Chapter 2 studies the extant literature on violence against women and girls and outlines the primary public policy challenges to address this issue through the lens of the ‘Wicked Problems’ framework. The remainder of this thesis focuses on the case of India.
Chapters 3, 4, and 5 empirically examine the relationships between social media and violence and discrimination against women and girls. Chapter 3 is concerned with the influence of social media technology and examines the impact of Twitter exposure on the problem of son-biased fertility preferences in India. By employing large-scale household survey data and social media data, these findings reflect the voices of over a million women in India and those inhabiting its digital spaces. The results from this chapter show that exposure to social media reduced son preference among women in India, and contributed to an overall decline in discriminatory preferences. The inquiry is extended by studying the effect of the platform on men’s preferences for the sex of the child, which illustrate a similar effect. Moreover, social media not only impacted preferences but also positively influenced outcomes related to these preferences, specifically nutritional outcomes for girls under the age of five. The mechanisms of impact are explored using two approaches.
First, this research highlights that a majority of narratives related to children on Twitter were either neutral or progressive, indicating the capacity of social media to challenge harmful cultural norms. Second, we focus on a popular Twitter campaign with the goal of demonstrating that daughters are valuable, called #SelfieWithDaughter. Twitter exposure had a striking effect on preferences for the districts in which this campaign was active. This research applies a conjunction of quasi-experimental, computational, and qualitative social science approaches to unearth these findings.

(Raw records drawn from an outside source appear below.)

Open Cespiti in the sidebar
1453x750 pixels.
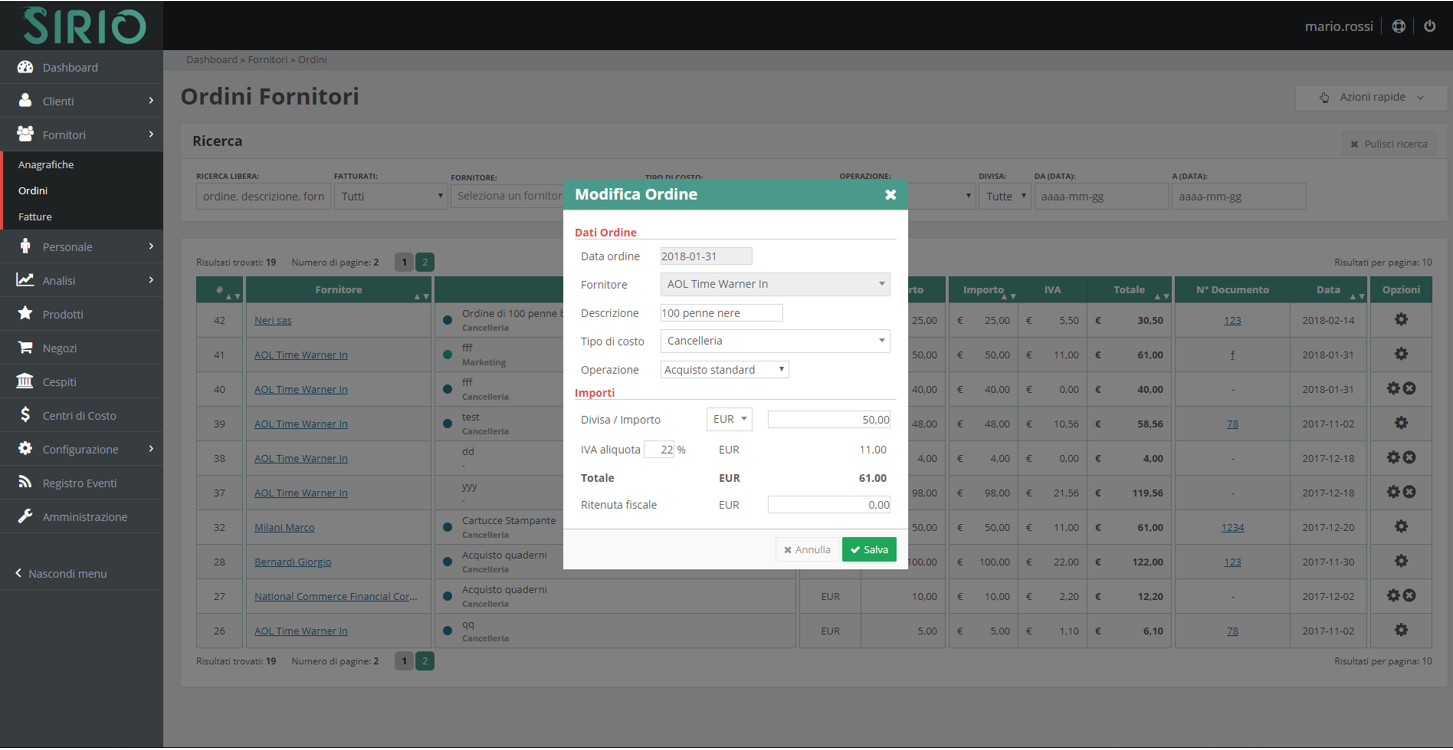tap(59, 382)
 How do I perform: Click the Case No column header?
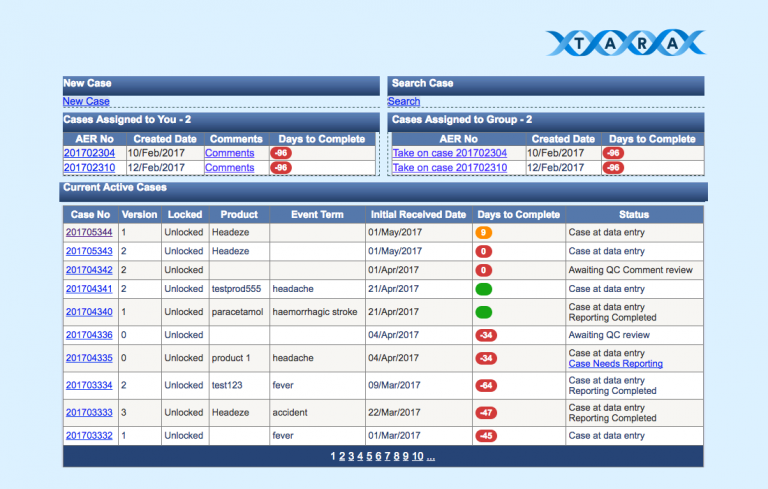coord(90,214)
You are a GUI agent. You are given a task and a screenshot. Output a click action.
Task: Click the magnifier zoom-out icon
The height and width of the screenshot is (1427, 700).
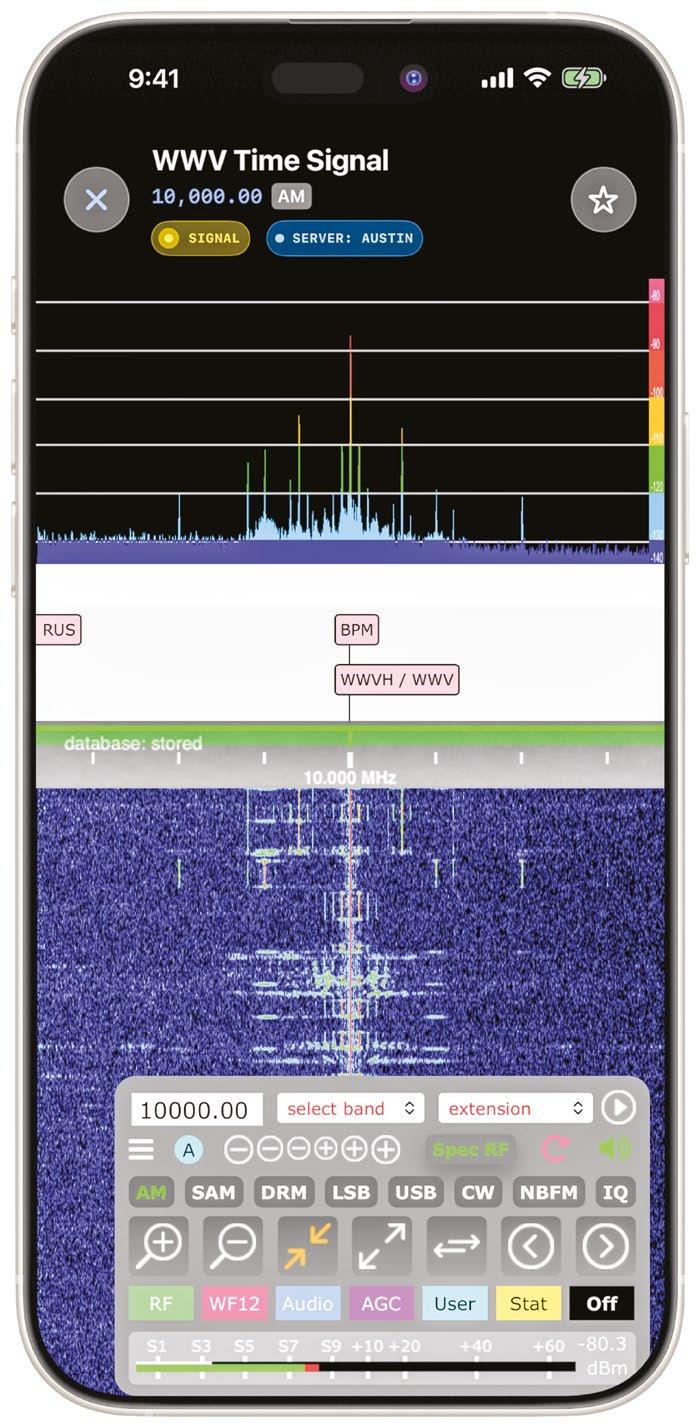point(233,1246)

Chapter 4 investigates online narratives in more detail with the aim of identifying the footprint of gendered discourse in India. This chapter presents a deep learning approach towards analysing unstructured text data for gender-based discourse in the Indian context. A fine-tuned classifier based on the cross-lingual XLM-RoBERTa model is developed to identify misogyny (regressive) and gender-based empowerment and activism (progressive) messages in georeferenced Tweets. Quantitative analysis of the predictions from the fine-tuned model illustrate the geographical footprint of both these narratives.
Furthermore, the model’s outputs are harmonised with regional socioeconomic variables to identify their relationships with the production of progressive and regressive Tweets. The findings indicate few significant associations. Lower reported rates of rape in a district and belonging to historically patriarchal North Indian states are associated with more progressive Tweets. Higher rates of urban poverty and, in some cases, scheduled caste populations are positively linked to the production of regressive Tweets. Chapter 5 traces the impact of the Indian #MeToo movement on online narratives of empowerment in the country. Using outputs from the model developed in Chapter 4 and exploiting a natural experiment, this research shows that the #MeToo movement led to an increase in progressive discourse online. However, this impact was neither homogeneous nor enduring. These findings have implications for gender and social inclusion in digital public spheres. They also provide causal evidence on the legacy of fourth wave feminism, in which notable social movements were shaped by the hashtag.